━━━ Data supplied ━━━

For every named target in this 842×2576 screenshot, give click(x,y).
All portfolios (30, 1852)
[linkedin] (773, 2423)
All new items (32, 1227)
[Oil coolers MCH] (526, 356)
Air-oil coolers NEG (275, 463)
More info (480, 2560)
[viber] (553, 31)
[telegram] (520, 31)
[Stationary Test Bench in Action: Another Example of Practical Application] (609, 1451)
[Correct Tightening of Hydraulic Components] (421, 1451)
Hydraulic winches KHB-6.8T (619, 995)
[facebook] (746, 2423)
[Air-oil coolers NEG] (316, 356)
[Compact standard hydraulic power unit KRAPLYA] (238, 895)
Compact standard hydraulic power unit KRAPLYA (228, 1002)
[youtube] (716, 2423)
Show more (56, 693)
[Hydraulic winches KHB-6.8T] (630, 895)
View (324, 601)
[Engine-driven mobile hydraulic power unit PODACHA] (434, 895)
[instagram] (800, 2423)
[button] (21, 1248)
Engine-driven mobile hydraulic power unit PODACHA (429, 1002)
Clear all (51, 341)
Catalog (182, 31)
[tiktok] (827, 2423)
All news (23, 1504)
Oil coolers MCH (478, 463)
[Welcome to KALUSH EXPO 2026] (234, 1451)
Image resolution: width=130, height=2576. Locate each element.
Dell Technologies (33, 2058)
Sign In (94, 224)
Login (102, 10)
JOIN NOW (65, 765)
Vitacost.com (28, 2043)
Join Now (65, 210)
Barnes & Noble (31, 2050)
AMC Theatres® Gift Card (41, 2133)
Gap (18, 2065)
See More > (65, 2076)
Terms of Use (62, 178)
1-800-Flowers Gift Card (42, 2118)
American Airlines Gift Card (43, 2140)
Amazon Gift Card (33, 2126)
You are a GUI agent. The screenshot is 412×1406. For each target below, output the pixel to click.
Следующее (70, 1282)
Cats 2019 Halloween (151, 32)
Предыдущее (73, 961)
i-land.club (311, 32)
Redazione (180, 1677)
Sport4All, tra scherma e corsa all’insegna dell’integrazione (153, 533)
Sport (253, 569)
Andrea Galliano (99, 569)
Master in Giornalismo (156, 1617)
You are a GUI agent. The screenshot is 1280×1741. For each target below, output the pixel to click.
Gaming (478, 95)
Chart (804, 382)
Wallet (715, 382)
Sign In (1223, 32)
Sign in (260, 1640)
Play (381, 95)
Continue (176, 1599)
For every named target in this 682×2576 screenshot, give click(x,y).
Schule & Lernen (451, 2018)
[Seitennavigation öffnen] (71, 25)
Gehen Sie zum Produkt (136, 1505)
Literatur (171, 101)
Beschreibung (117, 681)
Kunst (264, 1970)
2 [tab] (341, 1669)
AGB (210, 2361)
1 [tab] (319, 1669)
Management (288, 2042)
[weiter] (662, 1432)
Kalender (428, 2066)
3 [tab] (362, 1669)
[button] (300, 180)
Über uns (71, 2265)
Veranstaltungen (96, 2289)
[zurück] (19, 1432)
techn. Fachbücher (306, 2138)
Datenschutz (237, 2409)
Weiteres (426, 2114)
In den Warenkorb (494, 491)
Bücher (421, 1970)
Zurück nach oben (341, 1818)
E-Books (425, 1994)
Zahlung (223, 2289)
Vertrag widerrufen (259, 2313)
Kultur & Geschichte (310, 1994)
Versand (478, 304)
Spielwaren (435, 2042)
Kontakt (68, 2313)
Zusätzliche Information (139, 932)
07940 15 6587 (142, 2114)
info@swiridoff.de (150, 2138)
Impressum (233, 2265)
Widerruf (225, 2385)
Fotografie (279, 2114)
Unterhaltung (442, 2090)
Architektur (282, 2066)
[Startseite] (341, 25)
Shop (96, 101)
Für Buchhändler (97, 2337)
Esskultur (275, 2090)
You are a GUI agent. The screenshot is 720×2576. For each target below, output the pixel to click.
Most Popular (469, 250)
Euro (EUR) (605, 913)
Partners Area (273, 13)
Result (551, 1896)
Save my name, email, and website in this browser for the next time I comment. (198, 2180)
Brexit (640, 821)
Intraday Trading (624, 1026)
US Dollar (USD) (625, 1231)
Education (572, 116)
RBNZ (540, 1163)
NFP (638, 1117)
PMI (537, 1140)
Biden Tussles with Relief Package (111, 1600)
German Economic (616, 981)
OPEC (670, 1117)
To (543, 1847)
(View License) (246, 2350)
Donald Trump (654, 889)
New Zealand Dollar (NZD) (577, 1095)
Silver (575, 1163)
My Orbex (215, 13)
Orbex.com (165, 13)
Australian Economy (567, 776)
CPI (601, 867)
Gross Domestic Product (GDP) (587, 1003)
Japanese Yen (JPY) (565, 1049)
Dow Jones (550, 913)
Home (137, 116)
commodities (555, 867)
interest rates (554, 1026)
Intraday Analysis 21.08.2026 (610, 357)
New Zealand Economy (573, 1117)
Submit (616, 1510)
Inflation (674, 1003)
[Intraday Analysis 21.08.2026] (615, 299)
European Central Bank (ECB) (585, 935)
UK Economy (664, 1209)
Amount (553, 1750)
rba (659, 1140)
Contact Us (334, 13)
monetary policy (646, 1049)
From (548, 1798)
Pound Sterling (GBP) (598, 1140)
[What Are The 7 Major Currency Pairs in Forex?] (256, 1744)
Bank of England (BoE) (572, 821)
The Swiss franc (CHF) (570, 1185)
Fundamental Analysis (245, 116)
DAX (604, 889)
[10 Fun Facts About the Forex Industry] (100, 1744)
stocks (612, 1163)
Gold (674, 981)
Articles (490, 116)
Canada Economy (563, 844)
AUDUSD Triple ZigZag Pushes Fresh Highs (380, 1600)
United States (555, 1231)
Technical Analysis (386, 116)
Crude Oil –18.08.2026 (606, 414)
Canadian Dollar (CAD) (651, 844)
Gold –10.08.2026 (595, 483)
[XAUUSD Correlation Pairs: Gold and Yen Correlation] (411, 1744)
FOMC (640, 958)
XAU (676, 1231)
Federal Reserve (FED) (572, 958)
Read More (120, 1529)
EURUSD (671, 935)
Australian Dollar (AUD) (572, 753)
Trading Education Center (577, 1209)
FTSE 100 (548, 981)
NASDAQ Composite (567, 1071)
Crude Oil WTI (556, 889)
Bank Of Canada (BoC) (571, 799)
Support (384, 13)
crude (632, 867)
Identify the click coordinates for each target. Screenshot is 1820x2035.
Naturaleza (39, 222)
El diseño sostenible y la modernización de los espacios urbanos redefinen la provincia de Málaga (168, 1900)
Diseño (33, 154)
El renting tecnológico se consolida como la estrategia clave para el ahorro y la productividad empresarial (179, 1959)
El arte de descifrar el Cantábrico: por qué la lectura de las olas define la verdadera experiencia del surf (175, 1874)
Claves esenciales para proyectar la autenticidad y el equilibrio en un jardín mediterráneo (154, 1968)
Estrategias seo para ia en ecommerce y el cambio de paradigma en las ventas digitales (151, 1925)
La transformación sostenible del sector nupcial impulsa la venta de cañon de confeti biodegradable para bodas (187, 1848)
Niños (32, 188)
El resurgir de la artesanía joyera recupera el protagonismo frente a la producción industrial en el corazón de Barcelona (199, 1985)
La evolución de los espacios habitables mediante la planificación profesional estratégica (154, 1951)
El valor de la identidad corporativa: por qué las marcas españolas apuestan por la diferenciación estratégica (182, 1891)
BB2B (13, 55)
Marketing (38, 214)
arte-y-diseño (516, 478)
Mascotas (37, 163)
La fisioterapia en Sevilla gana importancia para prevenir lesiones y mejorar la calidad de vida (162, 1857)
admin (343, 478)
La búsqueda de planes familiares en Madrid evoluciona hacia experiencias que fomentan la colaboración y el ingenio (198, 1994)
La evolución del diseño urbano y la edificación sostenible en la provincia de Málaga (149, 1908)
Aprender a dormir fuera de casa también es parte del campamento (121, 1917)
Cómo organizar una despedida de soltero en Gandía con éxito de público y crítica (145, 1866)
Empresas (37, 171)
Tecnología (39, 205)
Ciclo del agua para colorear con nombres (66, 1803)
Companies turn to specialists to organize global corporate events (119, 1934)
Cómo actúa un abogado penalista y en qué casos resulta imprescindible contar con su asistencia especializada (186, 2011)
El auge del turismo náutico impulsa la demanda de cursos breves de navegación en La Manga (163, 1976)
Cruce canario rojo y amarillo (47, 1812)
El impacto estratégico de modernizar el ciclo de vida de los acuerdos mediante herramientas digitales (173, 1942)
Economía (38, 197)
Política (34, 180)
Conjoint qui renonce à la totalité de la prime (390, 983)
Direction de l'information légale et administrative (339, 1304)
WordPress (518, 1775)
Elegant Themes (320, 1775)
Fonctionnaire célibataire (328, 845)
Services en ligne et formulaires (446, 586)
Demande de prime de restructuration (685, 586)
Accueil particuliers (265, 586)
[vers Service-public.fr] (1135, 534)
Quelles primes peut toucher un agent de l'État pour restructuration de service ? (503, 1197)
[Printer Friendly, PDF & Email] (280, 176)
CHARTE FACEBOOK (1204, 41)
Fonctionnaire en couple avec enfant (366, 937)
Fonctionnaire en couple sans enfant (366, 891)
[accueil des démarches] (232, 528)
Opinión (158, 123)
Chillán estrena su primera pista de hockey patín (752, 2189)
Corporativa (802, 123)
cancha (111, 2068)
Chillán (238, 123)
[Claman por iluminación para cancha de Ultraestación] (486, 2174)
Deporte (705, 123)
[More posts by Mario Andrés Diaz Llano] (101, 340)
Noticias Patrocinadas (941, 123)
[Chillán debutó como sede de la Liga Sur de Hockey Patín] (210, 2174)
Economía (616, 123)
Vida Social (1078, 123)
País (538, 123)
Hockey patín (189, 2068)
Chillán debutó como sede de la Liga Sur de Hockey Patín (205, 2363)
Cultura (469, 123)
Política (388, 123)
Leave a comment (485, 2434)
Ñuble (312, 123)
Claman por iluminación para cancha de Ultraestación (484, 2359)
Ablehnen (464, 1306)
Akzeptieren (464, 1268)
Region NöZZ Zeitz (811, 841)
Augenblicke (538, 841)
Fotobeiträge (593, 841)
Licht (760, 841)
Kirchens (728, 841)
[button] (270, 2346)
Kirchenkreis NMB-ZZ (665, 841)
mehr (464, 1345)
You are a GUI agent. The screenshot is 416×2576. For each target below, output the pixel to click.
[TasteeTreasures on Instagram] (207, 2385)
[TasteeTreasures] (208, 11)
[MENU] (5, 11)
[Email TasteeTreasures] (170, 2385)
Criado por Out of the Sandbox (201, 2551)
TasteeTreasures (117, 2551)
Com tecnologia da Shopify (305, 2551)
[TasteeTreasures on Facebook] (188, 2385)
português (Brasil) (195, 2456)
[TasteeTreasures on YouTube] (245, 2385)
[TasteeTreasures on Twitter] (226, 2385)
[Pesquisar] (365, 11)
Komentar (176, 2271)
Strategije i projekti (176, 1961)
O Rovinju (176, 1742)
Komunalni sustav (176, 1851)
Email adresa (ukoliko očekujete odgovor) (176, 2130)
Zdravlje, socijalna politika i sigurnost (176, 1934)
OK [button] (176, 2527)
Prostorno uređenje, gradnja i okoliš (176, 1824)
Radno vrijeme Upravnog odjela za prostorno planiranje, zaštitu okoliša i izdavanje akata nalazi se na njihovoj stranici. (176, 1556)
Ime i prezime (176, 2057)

━━━

Work task:
In the entries above, restate word for word the lines between the one holding "Architektur (282, 2066)" and the one holding "Donald Trump (654, 889)", inclusive, and nothing besides.

Response to this exercise:
Architektur (282, 2066)
[Startseite] (341, 25)
Shop (96, 101)
Für Buchhändler (97, 2337)
Esskultur (275, 2090)
You are a GUI agent. The screenshot is 720×2576. For each target below, output the pixel to click.
Most Popular (469, 250)
Euro (EUR) (605, 913)
Partners Area (273, 13)
Result (551, 1896)
Save my name, email, and website in this browser for the next time I comment. (198, 2180)
Brexit (640, 821)
Intraday Trading (624, 1026)
US Dollar (USD) (625, 1231)
Education (572, 116)
RBNZ (540, 1163)
NFP (638, 1117)
PMI (537, 1140)
Biden Tussles with Relief Package (111, 1600)
German Economic (616, 981)
OPEC (670, 1117)
To (543, 1847)
(View License) (246, 2350)
Donald Trump (654, 889)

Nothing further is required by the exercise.